Your task: Among the lines below, a stretch begins at the one with "Click the Romanian flag beside 루마니아 ROM D1" and ends at the one with "Given: Open the feat/play-mp3 branch dropdown". Repeat that stretch exactly, ends included.

· · · · · · ·

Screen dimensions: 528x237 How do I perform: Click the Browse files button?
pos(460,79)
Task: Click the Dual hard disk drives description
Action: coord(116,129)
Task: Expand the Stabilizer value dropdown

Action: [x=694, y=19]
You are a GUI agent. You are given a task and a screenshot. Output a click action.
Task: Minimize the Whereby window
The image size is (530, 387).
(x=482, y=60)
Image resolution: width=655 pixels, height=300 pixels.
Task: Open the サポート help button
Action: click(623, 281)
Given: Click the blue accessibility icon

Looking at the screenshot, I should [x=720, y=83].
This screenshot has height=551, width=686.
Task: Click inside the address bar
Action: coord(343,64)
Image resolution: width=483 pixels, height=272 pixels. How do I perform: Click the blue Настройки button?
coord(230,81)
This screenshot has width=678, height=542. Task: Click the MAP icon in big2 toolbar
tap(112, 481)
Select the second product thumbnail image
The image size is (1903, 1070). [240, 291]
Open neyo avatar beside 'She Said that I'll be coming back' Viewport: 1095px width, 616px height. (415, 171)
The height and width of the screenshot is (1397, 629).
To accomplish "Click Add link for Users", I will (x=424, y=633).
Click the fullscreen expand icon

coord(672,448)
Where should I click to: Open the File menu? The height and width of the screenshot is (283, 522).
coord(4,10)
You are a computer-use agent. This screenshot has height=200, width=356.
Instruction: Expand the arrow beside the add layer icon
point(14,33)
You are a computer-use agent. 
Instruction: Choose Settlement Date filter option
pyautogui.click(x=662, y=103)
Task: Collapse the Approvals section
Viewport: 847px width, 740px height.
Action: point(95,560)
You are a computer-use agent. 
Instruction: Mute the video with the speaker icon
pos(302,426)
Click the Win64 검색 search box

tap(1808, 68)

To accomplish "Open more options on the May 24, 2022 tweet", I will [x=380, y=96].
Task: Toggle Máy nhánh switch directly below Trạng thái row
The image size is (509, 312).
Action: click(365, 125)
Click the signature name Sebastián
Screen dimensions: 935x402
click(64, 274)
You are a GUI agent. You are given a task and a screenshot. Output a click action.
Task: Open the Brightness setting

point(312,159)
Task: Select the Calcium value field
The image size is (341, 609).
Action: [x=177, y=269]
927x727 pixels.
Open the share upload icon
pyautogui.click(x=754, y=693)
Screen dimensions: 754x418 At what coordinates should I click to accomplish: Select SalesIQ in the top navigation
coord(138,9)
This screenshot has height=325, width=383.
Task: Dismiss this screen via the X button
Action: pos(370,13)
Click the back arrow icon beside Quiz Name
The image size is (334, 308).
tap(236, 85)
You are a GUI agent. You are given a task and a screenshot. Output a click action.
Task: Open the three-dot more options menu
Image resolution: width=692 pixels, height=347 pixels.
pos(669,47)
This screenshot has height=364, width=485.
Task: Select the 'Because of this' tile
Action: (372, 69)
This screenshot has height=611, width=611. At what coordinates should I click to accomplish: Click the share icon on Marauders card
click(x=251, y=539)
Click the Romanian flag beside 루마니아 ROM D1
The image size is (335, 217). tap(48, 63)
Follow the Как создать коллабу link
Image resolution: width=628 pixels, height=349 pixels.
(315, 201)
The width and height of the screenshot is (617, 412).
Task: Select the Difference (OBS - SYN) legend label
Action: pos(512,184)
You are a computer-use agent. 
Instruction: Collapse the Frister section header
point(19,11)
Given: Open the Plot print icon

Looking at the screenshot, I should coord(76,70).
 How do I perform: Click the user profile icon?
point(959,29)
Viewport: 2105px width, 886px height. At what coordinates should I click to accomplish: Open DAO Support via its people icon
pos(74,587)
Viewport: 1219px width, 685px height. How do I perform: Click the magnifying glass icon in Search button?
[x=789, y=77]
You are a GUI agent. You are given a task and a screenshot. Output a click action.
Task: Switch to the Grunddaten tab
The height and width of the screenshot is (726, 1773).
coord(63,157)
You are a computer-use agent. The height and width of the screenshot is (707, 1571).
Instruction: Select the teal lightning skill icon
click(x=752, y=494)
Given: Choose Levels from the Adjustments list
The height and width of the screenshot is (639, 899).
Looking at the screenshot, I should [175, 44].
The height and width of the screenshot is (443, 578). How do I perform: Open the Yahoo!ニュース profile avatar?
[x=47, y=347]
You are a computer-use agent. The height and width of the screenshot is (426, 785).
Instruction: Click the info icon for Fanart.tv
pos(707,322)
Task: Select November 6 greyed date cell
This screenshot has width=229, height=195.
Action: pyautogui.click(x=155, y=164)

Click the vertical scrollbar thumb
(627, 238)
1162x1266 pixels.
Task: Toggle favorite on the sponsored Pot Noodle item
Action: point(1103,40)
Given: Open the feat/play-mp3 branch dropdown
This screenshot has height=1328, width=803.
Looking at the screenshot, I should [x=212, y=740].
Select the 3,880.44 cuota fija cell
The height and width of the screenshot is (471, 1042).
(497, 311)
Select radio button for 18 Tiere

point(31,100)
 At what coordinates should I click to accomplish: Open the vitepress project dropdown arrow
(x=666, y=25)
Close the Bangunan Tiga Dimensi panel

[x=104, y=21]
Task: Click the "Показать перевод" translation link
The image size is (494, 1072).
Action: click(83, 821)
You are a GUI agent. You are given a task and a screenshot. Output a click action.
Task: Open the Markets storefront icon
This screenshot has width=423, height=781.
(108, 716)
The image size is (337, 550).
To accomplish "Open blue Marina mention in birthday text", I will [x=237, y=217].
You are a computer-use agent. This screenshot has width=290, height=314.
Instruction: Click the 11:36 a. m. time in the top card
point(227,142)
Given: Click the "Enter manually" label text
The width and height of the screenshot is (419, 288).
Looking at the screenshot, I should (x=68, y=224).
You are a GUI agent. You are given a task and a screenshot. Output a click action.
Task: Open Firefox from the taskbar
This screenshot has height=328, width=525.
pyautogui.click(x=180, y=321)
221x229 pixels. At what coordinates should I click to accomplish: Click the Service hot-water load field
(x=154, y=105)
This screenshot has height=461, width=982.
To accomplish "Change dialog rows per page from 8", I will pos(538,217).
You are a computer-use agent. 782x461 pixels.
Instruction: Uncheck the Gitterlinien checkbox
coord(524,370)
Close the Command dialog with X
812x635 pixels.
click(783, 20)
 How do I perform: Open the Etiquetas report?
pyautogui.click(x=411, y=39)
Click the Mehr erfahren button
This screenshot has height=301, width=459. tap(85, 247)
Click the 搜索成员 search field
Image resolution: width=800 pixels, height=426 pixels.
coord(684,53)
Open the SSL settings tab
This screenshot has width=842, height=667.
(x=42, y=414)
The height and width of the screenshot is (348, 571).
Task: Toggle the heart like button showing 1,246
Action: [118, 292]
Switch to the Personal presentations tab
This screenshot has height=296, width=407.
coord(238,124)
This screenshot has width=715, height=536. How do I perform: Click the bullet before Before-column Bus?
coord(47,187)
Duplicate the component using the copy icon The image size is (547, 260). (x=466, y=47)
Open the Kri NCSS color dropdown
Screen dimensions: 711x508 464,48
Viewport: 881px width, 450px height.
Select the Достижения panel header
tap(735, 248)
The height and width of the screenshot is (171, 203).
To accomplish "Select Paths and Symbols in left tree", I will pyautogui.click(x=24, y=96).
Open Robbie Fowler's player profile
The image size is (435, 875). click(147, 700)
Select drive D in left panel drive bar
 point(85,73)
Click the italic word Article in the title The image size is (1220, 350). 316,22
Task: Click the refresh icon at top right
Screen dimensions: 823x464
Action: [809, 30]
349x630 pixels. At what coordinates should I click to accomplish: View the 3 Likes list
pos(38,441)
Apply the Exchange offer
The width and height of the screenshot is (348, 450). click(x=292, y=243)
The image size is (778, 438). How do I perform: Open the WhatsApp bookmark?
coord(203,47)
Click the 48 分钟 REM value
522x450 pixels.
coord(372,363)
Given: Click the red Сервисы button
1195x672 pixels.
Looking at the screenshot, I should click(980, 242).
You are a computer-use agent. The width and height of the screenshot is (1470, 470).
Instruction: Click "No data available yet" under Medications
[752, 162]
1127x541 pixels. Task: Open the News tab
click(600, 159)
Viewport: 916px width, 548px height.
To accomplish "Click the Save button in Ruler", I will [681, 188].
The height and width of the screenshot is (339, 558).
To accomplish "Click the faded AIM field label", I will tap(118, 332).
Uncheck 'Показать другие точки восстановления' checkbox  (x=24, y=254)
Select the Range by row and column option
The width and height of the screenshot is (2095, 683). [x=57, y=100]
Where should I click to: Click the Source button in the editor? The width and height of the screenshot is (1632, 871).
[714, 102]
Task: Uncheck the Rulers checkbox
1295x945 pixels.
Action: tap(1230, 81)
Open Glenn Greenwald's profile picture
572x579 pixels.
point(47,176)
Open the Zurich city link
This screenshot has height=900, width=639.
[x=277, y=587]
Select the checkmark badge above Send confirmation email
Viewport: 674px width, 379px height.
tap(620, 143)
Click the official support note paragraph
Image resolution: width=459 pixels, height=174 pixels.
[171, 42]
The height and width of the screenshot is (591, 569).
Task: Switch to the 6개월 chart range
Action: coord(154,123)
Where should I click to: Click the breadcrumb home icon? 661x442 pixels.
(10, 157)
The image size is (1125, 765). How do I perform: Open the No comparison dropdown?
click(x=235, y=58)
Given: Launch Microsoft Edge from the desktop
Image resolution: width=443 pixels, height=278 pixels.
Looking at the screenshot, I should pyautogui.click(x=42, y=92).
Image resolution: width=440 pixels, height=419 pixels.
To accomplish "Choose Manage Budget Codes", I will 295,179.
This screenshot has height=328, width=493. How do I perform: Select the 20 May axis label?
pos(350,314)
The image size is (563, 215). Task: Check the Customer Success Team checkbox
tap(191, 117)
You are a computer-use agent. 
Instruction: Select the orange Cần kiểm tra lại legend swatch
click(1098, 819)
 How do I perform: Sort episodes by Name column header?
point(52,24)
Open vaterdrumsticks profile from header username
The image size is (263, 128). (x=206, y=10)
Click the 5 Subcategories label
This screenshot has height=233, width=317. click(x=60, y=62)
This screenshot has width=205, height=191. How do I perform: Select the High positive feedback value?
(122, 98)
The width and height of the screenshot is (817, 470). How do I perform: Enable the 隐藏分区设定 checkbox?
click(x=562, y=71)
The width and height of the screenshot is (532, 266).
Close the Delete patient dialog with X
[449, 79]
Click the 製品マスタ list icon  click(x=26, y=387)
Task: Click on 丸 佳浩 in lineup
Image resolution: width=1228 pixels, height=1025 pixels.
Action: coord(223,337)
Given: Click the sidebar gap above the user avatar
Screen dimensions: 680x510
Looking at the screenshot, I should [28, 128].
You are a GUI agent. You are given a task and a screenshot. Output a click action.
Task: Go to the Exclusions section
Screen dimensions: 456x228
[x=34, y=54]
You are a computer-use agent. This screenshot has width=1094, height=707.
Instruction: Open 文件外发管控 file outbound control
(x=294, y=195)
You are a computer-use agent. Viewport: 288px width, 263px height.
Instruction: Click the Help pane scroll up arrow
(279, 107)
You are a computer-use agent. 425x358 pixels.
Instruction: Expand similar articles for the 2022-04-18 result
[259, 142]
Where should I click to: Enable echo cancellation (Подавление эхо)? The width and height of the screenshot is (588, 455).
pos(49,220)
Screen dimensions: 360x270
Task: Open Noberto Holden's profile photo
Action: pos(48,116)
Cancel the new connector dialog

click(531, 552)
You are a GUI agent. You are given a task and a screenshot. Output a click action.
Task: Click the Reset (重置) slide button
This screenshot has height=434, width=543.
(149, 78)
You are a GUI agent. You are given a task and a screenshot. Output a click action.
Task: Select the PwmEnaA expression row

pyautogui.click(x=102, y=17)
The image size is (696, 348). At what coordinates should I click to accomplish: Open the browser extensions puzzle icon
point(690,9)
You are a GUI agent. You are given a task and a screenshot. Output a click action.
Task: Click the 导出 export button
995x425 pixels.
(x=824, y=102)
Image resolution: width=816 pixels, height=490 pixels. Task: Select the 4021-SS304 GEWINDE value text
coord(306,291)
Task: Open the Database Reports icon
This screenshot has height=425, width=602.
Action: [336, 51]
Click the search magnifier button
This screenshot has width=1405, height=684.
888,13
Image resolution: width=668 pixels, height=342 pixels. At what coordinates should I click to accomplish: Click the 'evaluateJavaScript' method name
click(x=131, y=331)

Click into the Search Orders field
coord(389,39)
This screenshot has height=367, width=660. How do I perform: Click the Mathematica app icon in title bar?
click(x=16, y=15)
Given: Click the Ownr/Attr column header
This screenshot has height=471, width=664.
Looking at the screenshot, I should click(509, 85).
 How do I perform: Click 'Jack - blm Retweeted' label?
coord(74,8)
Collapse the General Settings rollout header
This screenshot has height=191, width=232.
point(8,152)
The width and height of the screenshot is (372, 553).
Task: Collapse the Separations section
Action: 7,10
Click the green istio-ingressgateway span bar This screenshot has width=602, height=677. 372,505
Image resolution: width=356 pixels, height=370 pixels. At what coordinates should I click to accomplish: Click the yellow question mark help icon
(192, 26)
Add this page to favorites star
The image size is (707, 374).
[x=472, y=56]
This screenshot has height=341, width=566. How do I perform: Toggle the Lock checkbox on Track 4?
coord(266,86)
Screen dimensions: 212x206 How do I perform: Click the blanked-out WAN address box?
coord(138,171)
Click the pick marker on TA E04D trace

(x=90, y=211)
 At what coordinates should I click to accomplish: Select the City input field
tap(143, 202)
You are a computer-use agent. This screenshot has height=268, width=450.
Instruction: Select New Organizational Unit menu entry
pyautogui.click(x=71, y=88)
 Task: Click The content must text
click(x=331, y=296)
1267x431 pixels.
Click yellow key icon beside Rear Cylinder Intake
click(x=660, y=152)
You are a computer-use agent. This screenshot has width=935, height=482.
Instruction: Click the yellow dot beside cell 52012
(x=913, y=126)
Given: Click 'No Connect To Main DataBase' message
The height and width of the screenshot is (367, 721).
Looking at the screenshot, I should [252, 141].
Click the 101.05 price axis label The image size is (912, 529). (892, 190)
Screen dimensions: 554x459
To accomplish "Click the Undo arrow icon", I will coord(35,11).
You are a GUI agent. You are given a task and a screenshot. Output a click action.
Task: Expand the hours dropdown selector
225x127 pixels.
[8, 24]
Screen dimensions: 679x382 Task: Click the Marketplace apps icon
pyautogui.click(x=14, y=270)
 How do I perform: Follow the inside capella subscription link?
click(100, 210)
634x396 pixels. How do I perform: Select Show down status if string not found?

· · · · · · ·

Response to the task:
Click the Romanian flag beside 루마니아 ROM D1
The image size is (335, 217). tap(48, 63)
Follow the Как создать коллабу link
Image resolution: width=628 pixels, height=349 pixels.
(315, 201)
The width and height of the screenshot is (617, 412).
Task: Select the Difference (OBS - SYN) legend label
Action: pos(512,184)
You are a computer-use agent. 
Instruction: Collapse the Frister section header
point(19,11)
Given: Open the Plot print icon

Looking at the screenshot, I should coord(76,70).
 How do I perform: Click the user profile icon?
point(959,29)
Viewport: 2105px width, 886px height. At what coordinates should I click to accomplish: Open DAO Support via its people icon
pos(74,587)
Viewport: 1219px width, 685px height. How do I perform: Click the magnifying glass icon in Search button?
[x=789, y=77]
You are a GUI agent. You are given a task and a screenshot. Output a click action.
Task: Switch to the Grunddaten tab
The height and width of the screenshot is (726, 1773).
coord(63,157)
You are a computer-use agent. The height and width of the screenshot is (707, 1571).
Instruction: Select the teal lightning skill icon
click(x=752, y=494)
Given: Choose Levels from the Adjustments list
The height and width of the screenshot is (639, 899).
Looking at the screenshot, I should [175, 44].
The height and width of the screenshot is (443, 578). How do I perform: Open the Yahoo!ニュース profile avatar?
[x=47, y=347]
You are a computer-use agent. The height and width of the screenshot is (426, 785).
Instruction: Click the info icon for Fanart.tv
pos(707,322)
Task: Select November 6 greyed date cell
This screenshot has width=229, height=195.
Action: pyautogui.click(x=155, y=164)

Click the vertical scrollbar thumb
(627, 238)
1162x1266 pixels.
Task: Toggle favorite on the sponsored Pot Noodle item
Action: point(1103,40)
Given: Open the feat/play-mp3 branch dropdown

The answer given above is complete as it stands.